A window with reflection at Mingei North, 2009.



Himself: Was a good day…other than she was pissed at me all day. Really enjoyed the Woodstock film on VH1.

Herself: Annoyed with himself yesterday….he didn’t confirm the COBRA info faxed to the insurer. No prescriptions refilled. Got groceries and tidied. Maybe that’s what life needs today… tidying. Then I tidied upstairs, downstairs, all around the town after popping a Joy of Cooking pot roast in the oven, and tidied a bit more while the house filled with glorious smells. Stomach upset all day…until four. Ate lightly at five.

Reading: One of the Pern books again.

Balance: A better looking house, and a nice smelling dinner to calm my head and stomach.

There’s a certain satisfaction in picking up after oneself. A clean waxed table resonates in the heart. A dusty runner popped in the washer. The dishes done too. It’s a comfort to walk into a clean room.

Oh, there’s books piled everywhere. And too, I have a basket of books waiting to be read next to my chair while G has a magazine rack with reading materials next to his table. The piles grow when we glance away.

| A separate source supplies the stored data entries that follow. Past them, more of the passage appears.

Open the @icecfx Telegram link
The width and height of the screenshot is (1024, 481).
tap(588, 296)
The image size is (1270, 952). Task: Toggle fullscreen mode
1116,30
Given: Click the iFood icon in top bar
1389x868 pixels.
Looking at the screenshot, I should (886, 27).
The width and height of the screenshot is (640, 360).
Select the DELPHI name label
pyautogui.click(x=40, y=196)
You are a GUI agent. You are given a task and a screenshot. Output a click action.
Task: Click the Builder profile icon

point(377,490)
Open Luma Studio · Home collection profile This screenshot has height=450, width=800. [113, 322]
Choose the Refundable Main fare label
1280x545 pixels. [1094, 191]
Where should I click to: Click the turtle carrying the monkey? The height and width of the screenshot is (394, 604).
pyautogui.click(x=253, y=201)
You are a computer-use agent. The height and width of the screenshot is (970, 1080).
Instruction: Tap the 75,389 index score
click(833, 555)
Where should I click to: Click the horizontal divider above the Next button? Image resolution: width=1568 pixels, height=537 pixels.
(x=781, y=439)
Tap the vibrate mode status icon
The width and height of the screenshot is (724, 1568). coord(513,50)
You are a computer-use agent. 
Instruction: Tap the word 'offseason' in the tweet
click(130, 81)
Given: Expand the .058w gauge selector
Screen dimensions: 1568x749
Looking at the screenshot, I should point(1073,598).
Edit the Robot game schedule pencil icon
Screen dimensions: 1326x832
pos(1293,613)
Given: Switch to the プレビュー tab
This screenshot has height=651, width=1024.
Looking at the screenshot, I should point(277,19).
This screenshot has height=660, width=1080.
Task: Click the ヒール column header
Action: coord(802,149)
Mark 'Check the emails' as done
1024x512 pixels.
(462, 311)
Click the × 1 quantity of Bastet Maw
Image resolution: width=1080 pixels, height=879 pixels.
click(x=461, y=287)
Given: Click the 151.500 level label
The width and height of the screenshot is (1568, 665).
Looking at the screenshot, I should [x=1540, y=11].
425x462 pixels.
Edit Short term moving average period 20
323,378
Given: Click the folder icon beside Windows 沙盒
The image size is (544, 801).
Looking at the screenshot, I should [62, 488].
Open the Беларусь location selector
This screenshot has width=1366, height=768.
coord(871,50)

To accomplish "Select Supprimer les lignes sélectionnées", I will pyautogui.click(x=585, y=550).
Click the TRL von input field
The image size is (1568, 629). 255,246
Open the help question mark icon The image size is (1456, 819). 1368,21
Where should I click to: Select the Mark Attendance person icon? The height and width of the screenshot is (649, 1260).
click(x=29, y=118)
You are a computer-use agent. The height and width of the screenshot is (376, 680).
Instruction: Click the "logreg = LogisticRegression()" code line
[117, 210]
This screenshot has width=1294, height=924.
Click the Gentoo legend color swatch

In the computer room, I dodge projects. He dodges computers. Papers fly. Electronics wedge themselves in awkward places. I want the sewing table gone….yet I am using it as I begin the Alaska album. He wants his old computer gone…yet he plans on using it for a project of his own. There’s even an old, 1970’s, ongoing, recipe project on top of the dresser. I need to decide what to do about that.

It’s good to made decisions even if it is just to tidy up, to move a photograph, or to wash a dirty surface clean. Making something positive from nothing is the best of all.

5 comments:

  1. I know just what you mean. I do the dishes, and clean the table, and tidy up from time to time, but the unfinished projects remain, together with their clutter. But what's the alternative? Finish everything, clean up the debris and wait....

    ReplyDelete
  2. Lovely photo, especially the the tree reflection at the top. I am very bad about doing any cleaning up or organizing of paperwork. Wish I could claim that I felt good afterwards, but my general mood of grumpiness prevails long after the fact.

    ReplyDelete
  3. Chaos and order. When I cant stand the clutter anymore, I do have periodic attacks of cleaning, dusting, vacuuming, and putting things away. After all the effort it does feel very good. And I am very careful about keeping things minimally in order. But then the house and I fall down the mess abyss...until I cant stand it any longer.

    ReplyDelete
  4. Chaos does seem to creep onward in spite of our best efforts. But it is nice to win the temporary battle.

    ReplyDelete
  5. I love the photo! I too have a pile of books and a list of to do's so long its pathetic. I admire you though, always doing, going, being.